‘Rampart’ Movie Review
American history has seen its share of sweep-under-the-rug stories that we avoid talking about. Perhaps I was too young to completely understand the misguided and utterly corrupt events that marred the Los Angeles Police Department (LAPD) during the late 1990s, which are widely known as the Rampart scandals. These scandals are the focus of Oren Moverman’s crime drama Rampart, which finally gets its wide release this weekend.
Dave Brown (Woody Harrelson) is a war vet and seasoned LAPD officer that refuses to adhere to an ethical conduct code. Instead, he finds himself justifying a lot of his actions based on justice. After being caught on camera mercilessly beating up a suspect, he becomes the center of civil unrest regarding police brutality. While the Rampart investigations start to heat up, Brown’s past and present actions are put into perspective as you try to understand what drives such an interesting, albeit crazy, renegade.
Moverman makes a conscious effort to frame the scandal in the scope of one individual. Going essentially “all-in” with one character makes the movie seem a bit one-sided. What makes the Rampart scandals atrocious is the fact that over 70 police officers were involved. If it were just one person (like the movie suggests), the ordeal wouldn’t have caught nearly as much attention. While there are certainly nods to the overall corruption of the police department, we aren’t left with much of a sense that the thing transcends this one dirty cop.
This is certainly my biggest problem with the film, but I’m still left with a positive experience. The one character they do choose to follow is a damned good choice. Harrelson deserves a lot of recognition (which he didn’t receive) for his portrayal of a sleazy antihero cop. Rampart got a last-minute Oscar push in an attempt to garner some recognition in 2011, giving Harrelson the greatest shot. Although this attempt was unsuccessful, his performance definitely should’ve been in the running.
Co-written by Moverman and James Ellroy (L.A. Confidential, Street Kings), the script is another highlight of the film. Harrelson does the acting, but without a good screenplay, what he was doing would’ve fallen by the wayside. Ellroy, a writer and essayist, has made his living in the crime genre, making this piece of work another success in a storied career.
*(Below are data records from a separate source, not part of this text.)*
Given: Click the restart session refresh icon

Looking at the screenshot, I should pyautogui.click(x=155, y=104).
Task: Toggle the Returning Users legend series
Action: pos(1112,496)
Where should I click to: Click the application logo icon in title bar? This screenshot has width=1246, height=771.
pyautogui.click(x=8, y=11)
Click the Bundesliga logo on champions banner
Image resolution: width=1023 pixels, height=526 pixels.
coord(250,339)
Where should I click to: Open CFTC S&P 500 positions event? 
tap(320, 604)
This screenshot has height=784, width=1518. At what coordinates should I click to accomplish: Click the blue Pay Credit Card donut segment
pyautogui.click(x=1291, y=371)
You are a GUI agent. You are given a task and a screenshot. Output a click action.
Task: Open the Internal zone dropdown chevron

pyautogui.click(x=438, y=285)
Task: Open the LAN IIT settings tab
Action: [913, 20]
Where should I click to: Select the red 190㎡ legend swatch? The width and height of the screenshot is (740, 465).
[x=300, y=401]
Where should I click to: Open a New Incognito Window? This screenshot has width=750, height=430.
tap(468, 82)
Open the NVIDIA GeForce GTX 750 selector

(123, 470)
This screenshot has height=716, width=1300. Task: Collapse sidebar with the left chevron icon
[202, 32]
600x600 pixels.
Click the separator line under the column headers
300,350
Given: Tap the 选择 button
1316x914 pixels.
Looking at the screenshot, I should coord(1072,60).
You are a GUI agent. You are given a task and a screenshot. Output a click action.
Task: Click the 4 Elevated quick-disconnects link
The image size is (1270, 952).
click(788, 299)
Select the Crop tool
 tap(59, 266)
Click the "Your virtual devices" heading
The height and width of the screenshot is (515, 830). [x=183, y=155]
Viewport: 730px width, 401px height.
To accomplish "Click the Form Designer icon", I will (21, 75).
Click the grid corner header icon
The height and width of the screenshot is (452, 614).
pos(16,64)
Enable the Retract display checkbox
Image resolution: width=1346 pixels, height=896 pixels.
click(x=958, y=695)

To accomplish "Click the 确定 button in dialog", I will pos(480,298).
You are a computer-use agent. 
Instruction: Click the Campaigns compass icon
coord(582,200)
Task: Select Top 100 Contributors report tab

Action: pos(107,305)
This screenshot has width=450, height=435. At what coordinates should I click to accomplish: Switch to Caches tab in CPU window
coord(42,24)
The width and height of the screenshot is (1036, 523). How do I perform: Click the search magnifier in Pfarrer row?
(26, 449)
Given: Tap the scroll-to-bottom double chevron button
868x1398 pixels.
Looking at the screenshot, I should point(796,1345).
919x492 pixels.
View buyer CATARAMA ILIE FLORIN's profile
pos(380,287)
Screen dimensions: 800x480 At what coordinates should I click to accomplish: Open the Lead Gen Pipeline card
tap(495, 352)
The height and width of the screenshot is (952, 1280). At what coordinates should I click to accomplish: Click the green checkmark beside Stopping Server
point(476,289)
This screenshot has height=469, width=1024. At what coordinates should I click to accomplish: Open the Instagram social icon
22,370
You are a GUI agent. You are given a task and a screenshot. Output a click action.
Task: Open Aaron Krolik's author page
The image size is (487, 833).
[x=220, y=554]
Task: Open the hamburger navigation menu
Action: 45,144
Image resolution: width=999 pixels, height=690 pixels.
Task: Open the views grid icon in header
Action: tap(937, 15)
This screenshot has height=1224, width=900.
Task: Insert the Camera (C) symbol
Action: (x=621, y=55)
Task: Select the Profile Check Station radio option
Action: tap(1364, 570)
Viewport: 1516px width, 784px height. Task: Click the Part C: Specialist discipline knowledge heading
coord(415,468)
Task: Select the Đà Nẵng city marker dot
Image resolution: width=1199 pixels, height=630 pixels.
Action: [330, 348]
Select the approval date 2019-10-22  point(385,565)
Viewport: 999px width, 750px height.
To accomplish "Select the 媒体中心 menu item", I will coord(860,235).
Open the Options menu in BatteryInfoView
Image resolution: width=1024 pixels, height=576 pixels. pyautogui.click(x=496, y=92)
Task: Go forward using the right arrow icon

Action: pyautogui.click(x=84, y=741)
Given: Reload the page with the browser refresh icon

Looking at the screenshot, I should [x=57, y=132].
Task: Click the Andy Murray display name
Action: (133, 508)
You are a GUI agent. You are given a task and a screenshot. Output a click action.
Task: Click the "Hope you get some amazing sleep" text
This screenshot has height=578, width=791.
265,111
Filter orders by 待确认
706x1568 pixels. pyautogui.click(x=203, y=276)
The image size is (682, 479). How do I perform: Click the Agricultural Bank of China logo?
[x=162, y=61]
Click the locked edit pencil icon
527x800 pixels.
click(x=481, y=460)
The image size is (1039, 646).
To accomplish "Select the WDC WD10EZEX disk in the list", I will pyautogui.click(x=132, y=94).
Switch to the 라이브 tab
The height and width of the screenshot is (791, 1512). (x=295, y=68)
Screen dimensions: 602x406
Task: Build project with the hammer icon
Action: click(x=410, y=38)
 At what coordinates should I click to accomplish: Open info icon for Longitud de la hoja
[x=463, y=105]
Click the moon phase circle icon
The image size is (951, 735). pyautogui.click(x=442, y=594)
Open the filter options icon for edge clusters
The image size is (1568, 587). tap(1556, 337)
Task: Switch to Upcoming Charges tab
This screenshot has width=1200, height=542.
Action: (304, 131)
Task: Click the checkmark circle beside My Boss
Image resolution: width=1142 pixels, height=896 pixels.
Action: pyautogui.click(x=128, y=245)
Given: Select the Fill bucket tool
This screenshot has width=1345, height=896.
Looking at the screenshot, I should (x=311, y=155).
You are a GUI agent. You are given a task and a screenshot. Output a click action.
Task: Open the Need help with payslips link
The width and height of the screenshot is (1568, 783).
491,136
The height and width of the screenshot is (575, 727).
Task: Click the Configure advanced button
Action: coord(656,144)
In a genre filled with fast-paced, unrealistic dramas, at least Rampart stands out as a more suitable story. Aside from the writing and performing, the tone, including the simplistic score, makes the story seem as dark as the events portrayed. There was a lot going for the film, even though the story doesn’t really deal with the usual themes of redemption. Instead, it focuses on blurring the lines between justice and injustice, while showing how the mindset of certain individuals aren’t ready for change. Officer Brown’s renegade nature is the product of the times he grew up in, making his inability to change the ultimate demise of his character.
In comparison terms, this movie falls near Training Day, although I’d certainly find that movie a little bit more enjoyable. While they both can be categorized as cop dramas with powerful, complicated motives for their main characters, I think Rampart falters a bit with its limited scope on a serious issue. Also, the lack of supporting characters hinders the film significantly.
Fortunately, Rampart has enough working to warrant a trip to the movie theater.